Exercise task 1:
Copy the listing lines from the line with "Click the Sightings Within 30 Mi Radius text" up to and including the line with "Action: (x=638, y=48)", reproducing each one without change.

Oliver Gavin, Olivier Beretta and Jan Magnussen stood on the top step of the podium at Le Mans in 2004-05 after back-to-back victories in their No. 64 Corvette. In 2001, Johnny O’Connell and Ron Fellows teamed with Scott Pruett in the No. 63 Corvette to take the class honors, and in 2002 O’Connell and Fellows repeated the feat with Gavin as the third driver. This year’s Le Mans lineup reflects the consistency that is the hallmark of Corvette Racing, reprising the same driver and car combinations as in 2005: Gavin, Beretta and Magnussen in the No. 64 Compuware Corvette C6.R, and Fellows, O’Connell and Max Papis in the No. 63 Compuware Corvette C6.R.
“Le Mans is the Holy Grail of sports car racing,” said Corvette Racing program manager Doug Fehan as the team began final preparations for the race. “There is nothing like it in the world. Many in America don’t comprehend the importance of Le Mans in the global automotive community, with more than 2,000 journalists covering the event, nearly 300,000 spectators at the track, and millions watching the worldwide television coverage.
“We’re going into Le Mans with a winning attitude after a victory in the grueling 12-hour Sebring race, 1-2 finishes in Houston and Mid-Ohio, and a very productive test in Le Mans on June 4,” Fehan continued. “We’re now totally focused on the most important sports car race on the planet.”

Data provided:

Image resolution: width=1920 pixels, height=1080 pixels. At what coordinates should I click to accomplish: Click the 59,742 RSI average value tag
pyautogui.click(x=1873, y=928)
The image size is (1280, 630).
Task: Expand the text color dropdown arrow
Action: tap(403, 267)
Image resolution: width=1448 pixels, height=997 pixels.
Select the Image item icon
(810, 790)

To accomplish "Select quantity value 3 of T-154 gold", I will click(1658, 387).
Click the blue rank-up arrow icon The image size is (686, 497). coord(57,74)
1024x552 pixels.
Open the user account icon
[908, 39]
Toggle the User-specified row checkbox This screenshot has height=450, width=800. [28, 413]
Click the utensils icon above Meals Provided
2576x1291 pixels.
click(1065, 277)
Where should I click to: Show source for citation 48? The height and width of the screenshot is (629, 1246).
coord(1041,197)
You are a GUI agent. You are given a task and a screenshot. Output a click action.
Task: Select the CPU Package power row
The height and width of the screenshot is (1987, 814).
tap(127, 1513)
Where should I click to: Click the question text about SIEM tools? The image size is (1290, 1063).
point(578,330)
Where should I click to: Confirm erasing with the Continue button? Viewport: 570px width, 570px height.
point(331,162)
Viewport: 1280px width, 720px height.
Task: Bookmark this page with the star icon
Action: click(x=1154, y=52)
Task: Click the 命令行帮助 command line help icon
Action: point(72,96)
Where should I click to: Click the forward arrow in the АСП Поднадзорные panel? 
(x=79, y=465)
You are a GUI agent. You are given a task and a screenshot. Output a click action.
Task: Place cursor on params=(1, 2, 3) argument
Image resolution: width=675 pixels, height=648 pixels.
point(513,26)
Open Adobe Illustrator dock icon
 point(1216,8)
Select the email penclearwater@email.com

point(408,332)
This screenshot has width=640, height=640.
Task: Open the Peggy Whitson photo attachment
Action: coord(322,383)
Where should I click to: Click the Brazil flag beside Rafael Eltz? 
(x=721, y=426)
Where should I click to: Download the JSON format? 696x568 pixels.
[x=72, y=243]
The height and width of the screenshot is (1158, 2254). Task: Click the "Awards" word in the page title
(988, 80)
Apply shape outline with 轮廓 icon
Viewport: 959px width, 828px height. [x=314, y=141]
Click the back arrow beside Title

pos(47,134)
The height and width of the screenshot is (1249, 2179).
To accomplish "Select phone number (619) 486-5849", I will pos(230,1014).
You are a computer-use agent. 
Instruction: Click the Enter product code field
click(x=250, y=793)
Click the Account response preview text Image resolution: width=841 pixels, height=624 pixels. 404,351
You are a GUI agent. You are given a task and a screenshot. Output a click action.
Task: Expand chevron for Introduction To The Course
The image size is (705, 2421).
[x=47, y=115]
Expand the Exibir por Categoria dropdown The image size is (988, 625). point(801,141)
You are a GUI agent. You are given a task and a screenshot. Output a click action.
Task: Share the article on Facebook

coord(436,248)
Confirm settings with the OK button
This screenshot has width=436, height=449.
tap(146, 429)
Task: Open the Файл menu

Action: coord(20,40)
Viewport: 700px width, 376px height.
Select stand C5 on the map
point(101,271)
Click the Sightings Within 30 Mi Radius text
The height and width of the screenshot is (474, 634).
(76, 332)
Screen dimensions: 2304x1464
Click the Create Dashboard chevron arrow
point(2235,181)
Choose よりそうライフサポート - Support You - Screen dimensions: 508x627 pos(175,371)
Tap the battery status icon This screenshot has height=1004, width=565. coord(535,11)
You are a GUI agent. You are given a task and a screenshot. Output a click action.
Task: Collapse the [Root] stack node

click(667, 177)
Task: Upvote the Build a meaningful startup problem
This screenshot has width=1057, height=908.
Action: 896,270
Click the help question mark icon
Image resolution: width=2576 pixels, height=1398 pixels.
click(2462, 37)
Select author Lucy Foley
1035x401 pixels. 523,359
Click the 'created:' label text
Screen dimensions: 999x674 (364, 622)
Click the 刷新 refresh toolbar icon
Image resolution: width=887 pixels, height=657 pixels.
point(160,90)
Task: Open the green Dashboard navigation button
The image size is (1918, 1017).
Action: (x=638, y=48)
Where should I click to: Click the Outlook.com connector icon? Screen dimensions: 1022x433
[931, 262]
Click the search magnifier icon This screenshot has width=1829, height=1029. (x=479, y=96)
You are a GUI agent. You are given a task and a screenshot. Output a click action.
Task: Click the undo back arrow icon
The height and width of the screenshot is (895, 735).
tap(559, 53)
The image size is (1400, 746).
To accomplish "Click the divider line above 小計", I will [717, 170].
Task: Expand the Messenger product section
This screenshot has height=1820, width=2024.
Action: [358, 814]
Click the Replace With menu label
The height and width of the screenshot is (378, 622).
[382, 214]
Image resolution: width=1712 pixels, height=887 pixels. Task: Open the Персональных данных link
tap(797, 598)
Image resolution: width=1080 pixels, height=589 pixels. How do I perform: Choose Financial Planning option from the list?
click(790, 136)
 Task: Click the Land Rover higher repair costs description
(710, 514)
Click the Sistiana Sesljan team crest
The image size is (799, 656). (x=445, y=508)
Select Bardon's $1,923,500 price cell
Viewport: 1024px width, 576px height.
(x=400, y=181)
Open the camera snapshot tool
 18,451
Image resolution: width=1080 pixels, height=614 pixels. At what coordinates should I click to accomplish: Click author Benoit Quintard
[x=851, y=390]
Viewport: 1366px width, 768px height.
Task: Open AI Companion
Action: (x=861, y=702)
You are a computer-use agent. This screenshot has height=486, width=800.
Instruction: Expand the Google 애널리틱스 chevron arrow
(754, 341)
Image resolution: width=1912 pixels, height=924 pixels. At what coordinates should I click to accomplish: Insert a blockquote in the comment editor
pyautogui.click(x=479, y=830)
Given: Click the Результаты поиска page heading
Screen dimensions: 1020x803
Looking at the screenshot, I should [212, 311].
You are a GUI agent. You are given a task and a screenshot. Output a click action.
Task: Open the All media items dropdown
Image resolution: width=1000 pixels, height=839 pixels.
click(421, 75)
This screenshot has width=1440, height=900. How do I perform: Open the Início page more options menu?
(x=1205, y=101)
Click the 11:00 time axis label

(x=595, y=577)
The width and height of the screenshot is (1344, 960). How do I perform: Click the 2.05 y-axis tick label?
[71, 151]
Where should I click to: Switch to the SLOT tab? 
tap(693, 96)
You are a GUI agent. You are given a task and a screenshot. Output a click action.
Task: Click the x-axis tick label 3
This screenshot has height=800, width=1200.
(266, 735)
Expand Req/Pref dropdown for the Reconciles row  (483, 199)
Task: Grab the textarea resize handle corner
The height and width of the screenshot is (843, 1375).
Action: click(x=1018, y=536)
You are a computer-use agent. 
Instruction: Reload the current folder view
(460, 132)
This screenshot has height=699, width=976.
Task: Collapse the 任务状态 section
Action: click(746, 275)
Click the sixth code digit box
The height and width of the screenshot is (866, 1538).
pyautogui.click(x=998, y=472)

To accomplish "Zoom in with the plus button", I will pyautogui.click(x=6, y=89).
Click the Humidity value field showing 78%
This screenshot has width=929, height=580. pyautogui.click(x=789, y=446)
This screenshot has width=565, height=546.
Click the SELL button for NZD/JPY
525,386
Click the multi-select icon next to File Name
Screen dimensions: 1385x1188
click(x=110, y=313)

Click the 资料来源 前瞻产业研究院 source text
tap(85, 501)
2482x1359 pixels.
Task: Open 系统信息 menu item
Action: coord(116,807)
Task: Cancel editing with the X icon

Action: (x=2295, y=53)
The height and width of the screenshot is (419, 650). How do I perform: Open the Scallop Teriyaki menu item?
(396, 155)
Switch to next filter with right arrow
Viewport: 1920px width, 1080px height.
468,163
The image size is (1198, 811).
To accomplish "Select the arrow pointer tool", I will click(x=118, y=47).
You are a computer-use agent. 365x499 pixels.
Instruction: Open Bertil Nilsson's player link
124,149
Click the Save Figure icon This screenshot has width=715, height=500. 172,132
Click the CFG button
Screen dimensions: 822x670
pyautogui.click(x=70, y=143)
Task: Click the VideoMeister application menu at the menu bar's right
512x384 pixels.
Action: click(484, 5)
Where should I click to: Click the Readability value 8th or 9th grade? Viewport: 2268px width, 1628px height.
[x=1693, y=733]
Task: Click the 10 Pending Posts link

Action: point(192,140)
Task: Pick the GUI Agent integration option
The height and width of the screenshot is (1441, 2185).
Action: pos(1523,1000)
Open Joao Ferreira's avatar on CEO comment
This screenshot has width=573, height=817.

Exercise task 2:
Decide whether each statement agrees with the Corvette Racing text, answering yes or no and quoting the words of the text that decide it. (a) The No. 64 Corvette won at Le Mans in both 2004 and 2005. (b) Scott Pruett was the third driver with O’Connell and Fellows in 2002. (c) The team tested at Le Mans on June 4.

Worked solution 1:
Click the Sightings Within 30 Mi Radius text
The height and width of the screenshot is (474, 634).
(76, 332)
Screen dimensions: 2304x1464
Click the Create Dashboard chevron arrow
point(2235,181)
Choose よりそうライフサポート - Support You - Screen dimensions: 508x627 pos(175,371)
Tap the battery status icon This screenshot has height=1004, width=565. coord(535,11)
You are a GUI agent. You are given a task and a screenshot. Output a click action.
Task: Collapse the [Root] stack node

click(667, 177)
Task: Upvote the Build a meaningful startup problem
This screenshot has width=1057, height=908.
Action: 896,270
Click the help question mark icon
Image resolution: width=2576 pixels, height=1398 pixels.
click(2462, 37)
Select author Lucy Foley
1035x401 pixels. 523,359
Click the 'created:' label text
Screen dimensions: 999x674 (364, 622)
Click the 刷新 refresh toolbar icon
Image resolution: width=887 pixels, height=657 pixels.
point(160,90)
Task: Open the green Dashboard navigation button
The image size is (1918, 1017).
Action: (x=638, y=48)

Worked solution 2:
(a) Yes: "stood on the top step of the podium at Le Mans in 2004-05 after back-to-back victories in their No. 64 Corvette"
(b) No: "in 2002 O’Connell and Fellows repeated the feat with Gavin as the third driver"
(c) Yes: "a very productive test in Le Mans on June 4"